Depuis plusieurs jours, tous les regards étaient tournés vers Alger où le gouvernement et les groupes armés devaient parapher un projet d’accord de paix. C’est finalement avec la Plateforme des mouvements armés de l’Azawad que la délégation gouvernementale a paraphé l’accord, la Coordination des mouvements armés de l’Azawad ayant demandé le temps de la réflexion avant d’apposer sa signature au document.

 C’est autour de ce projet d’accord que le Premier ministre, Modibo Keïta, a rencontré hier à la Primature les représentants de la société civile et des partis politiques (majorité et opposition) pour présenter le projet d’accord proposé par la médiation.
« Le projet d’accord soumis aux parties n’est certes pas parfait, mais il constitue un compromis que nous pouvons accepter tout en restant vigilant quant à sa mise œuvre », a indiqué le chef du gouvernement.

 Selon lui, les préoccupations essentielles du Mali sont sauvegardées dans le projet d’accord, version du 25 février et ses dispositions sont applicables à toutes les régions du Mali. « Aucune entité politique née d’un regroupement politique n’existe au-dessus de la région. Le projet respecte le caractère unitaire de l’Etat, son indivisibilité, l’intégrité territoriale, les valeurs républicaines et la laïcité », a ajouté le Premier ministre.

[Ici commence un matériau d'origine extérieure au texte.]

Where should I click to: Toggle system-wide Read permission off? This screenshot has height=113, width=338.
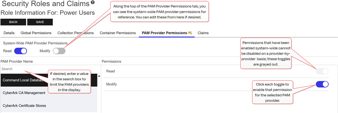click(20, 51)
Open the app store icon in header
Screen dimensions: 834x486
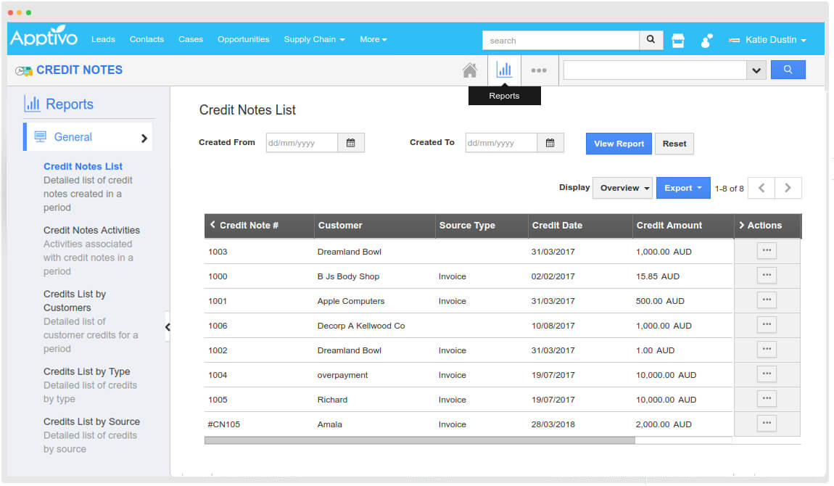click(x=678, y=41)
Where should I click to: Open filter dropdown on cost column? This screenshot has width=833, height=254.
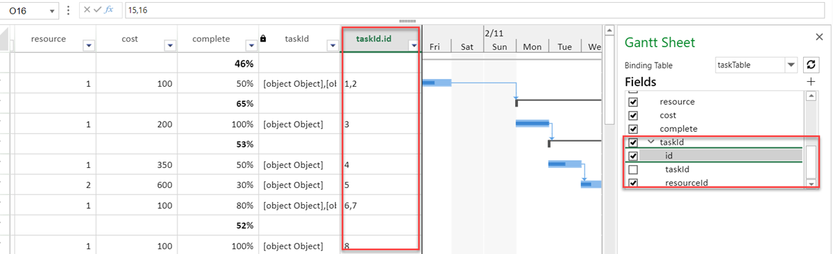click(169, 45)
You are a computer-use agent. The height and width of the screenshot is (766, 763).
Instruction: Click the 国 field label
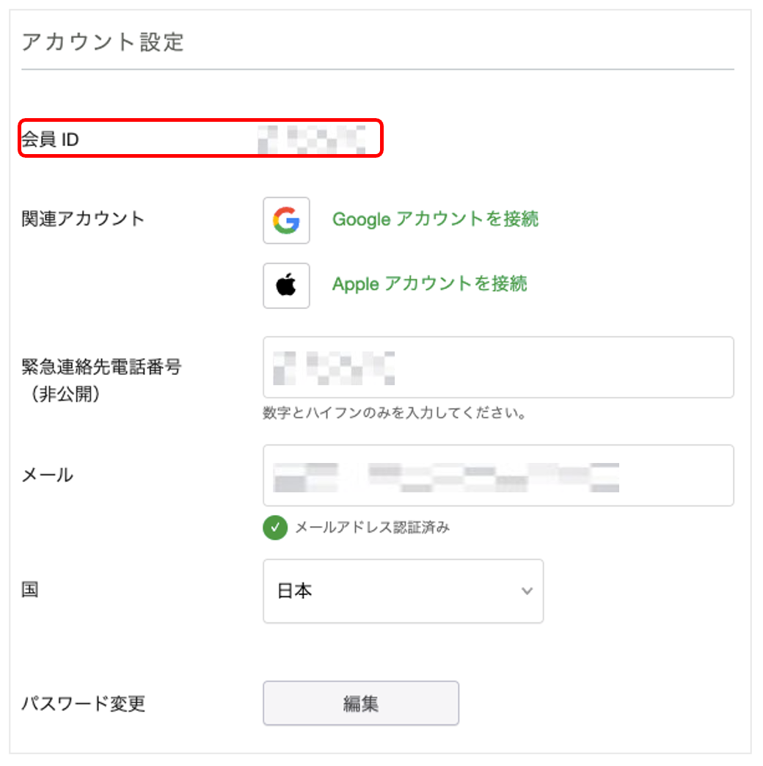tap(29, 591)

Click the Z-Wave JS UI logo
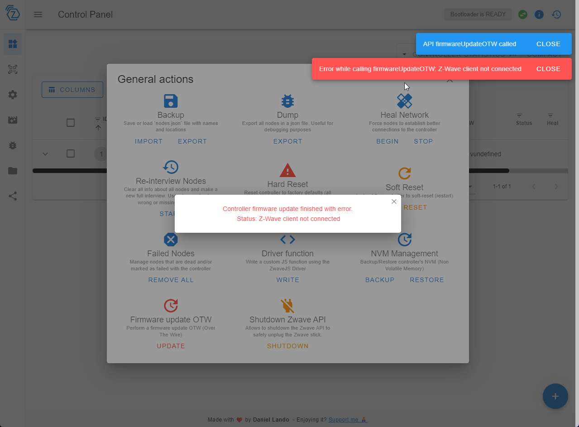tap(12, 14)

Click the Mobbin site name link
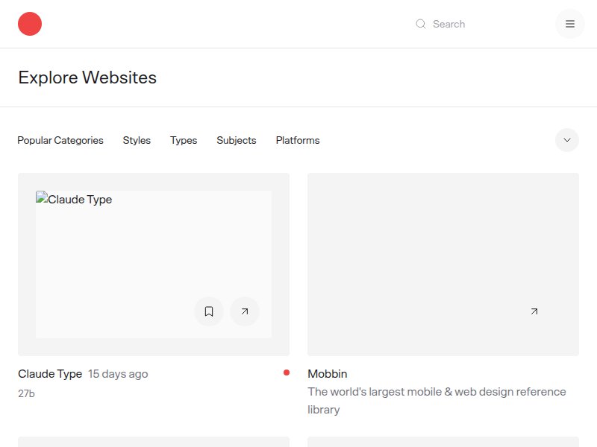[328, 373]
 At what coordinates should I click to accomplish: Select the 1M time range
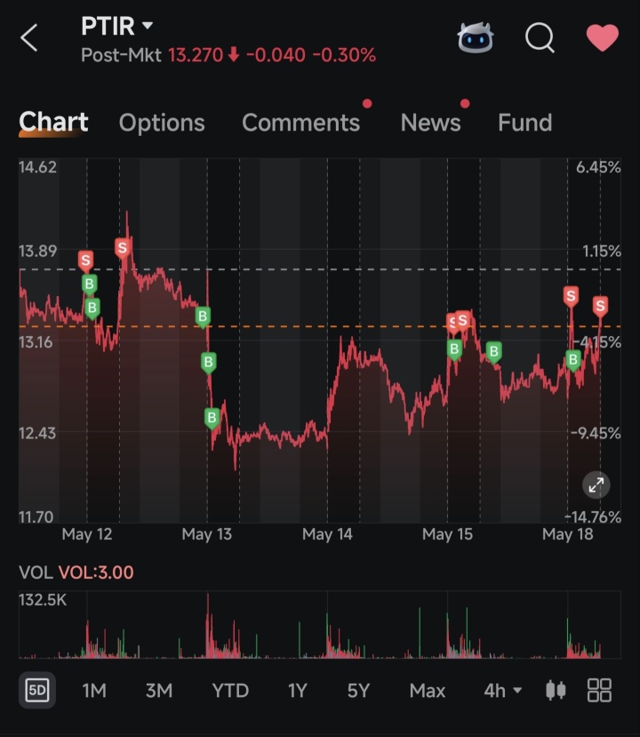coord(94,691)
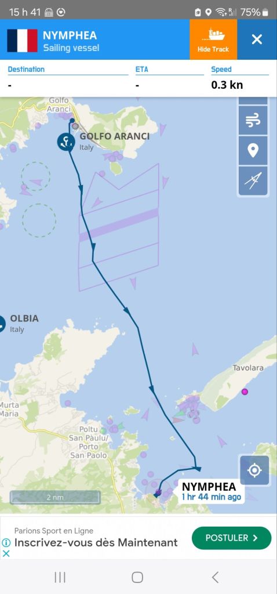
Task: Tap the POSTULER ad button
Action: pyautogui.click(x=232, y=538)
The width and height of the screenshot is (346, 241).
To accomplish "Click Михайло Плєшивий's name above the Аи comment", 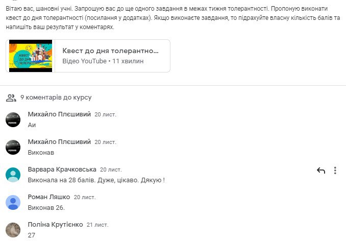I will click(x=59, y=114).
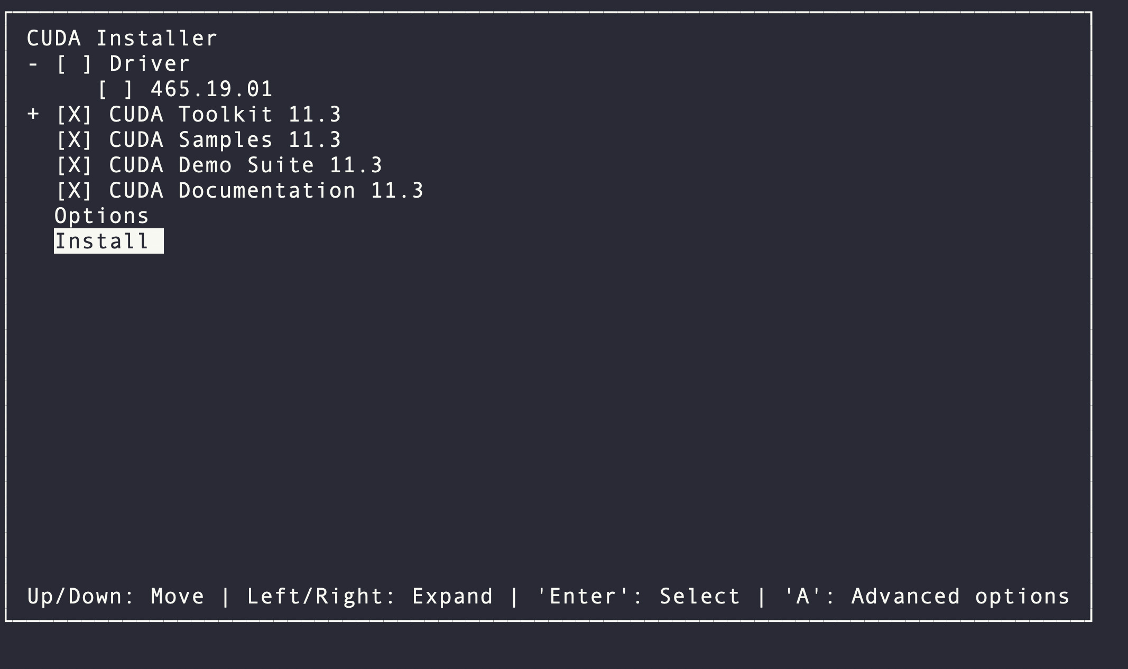Select the 465.19.01 version label
This screenshot has width=1128, height=669.
tap(210, 89)

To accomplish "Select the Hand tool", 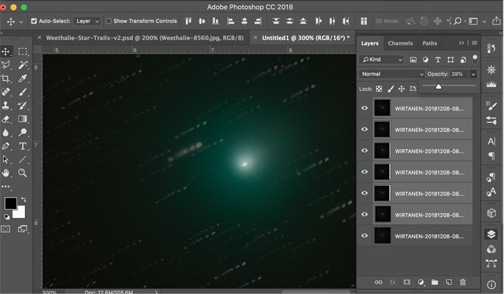I will pyautogui.click(x=6, y=173).
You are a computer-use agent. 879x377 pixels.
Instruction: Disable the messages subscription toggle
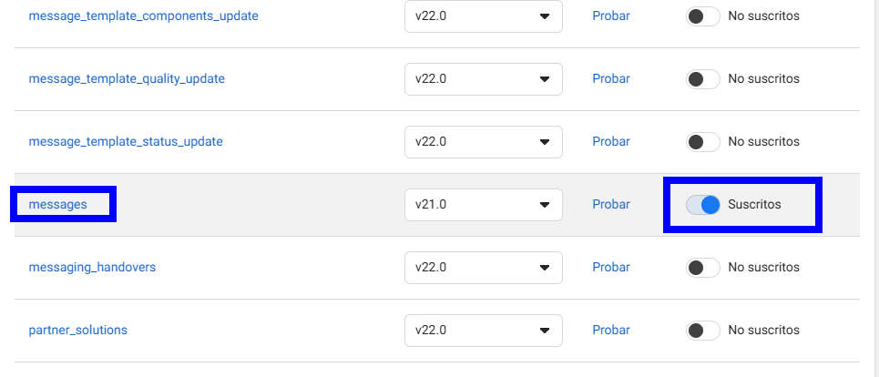(703, 205)
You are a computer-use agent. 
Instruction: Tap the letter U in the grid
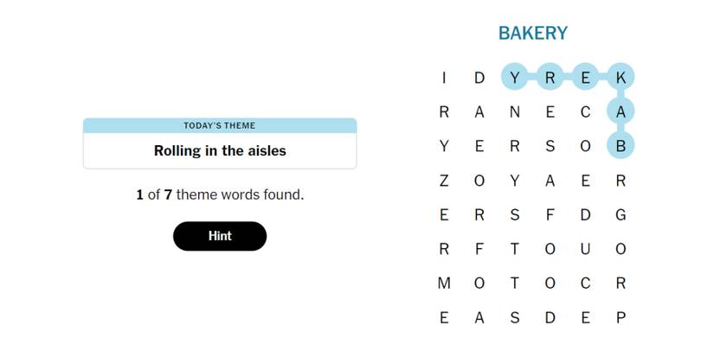coord(585,249)
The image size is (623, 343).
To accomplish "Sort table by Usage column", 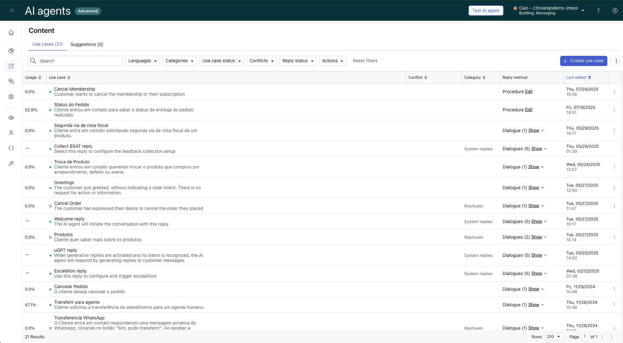I will coord(33,78).
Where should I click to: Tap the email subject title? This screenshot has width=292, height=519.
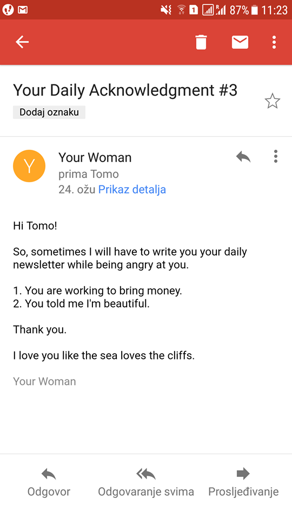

 Ainsi, le gouvernement rejette toute adhésion à des compromissions, mais seulement à des compromis de nature à sauver l’essentiel. « Au moment où s’ouvre une nouvelle page dans le processus d’Alger, à savoir le paraphe d’un accord de Paix, dont la signature interviendra au Mali, le gouvernement entend continuer à apporter sa contribution, à exprimer sa bonne foi, dans la recherche de la paix, en adhérant au compromis proposé par la médiation et cela dans le respect strict des principes fondateurs de la République du Mali et des idéaux autour desquels notre nation s’est forgée », a encore déclaré Modibo Keïta.

 Le gouvernement assure que la question de l’appellation « Azawad» qui figurait déjà dans le Pacte national et qui figure dans l’Accord préliminaire de Ouagadougou de 2013, dans la Feuille de route de juillet 2014, dans le projet d’accord qui vient d’être paraphé, sera définitivement tranchée à la faveur d’un débat national, débat dont l’organisation est prévue dans le présent projet d’accord.

 Le chef du gouvernement a insisté sur la nécessité d’aller vers une paix véritable : « Il s’agit de rechercher les voies et moyens visant la restauration de la paix véritable. Pas un semblant de paix qui souille le patrimoine socioculturel de notre peuple, qui souille les valeurs sur lesquelles repose notre société, mais une paix véritable qui sauvegarde le présent et ouvre des perspectives heureuses pour tous les Maliens sans aucune discrimination et pour les générations à venir.»

Le gouvernement a pris acte de la décision de la Coordination (MNLA, HCUA, MAA belligérant) de se contenter que de faire une déclaration arguant que le projet est « favorable au gouvernement ». Le gouvernement, la Plateforme (MAA anti-indépendantiste, Gatia, Cmfpr), l’OCI, les pays du Champ, la MINUSMA, ont tous paraphé le document. Le Premier ministre a souligné que la position de la Coordination est difficilement compréhensible surtout venant de la part de ceux qui ont « à cœur de construire l’édifice de la paix, du développement juste équilibré. »

Pour Modibo Keïta, le plus difficile est à venir notamment la sécurité des personnes et de leurs biens, l’organisation du retour des réfugiés et des personnes déplacées dans des conditions décentes, l’amélioration des conditions de vie et d’existence des populations.
 Un autre défi est le renforcement de l’Etat de droit en luttant contre l’injustice et l’impunité. Pour relever ces défis, Modibo Keïta invite l’ensemble des forces vives de la nation, les autorités religieuses, la société civile, les partis politiques à accompagner le gouvernement dans la recherche de la paix, de la sécurité, de l’équilibre social et l’émergence de l’Etat de droit.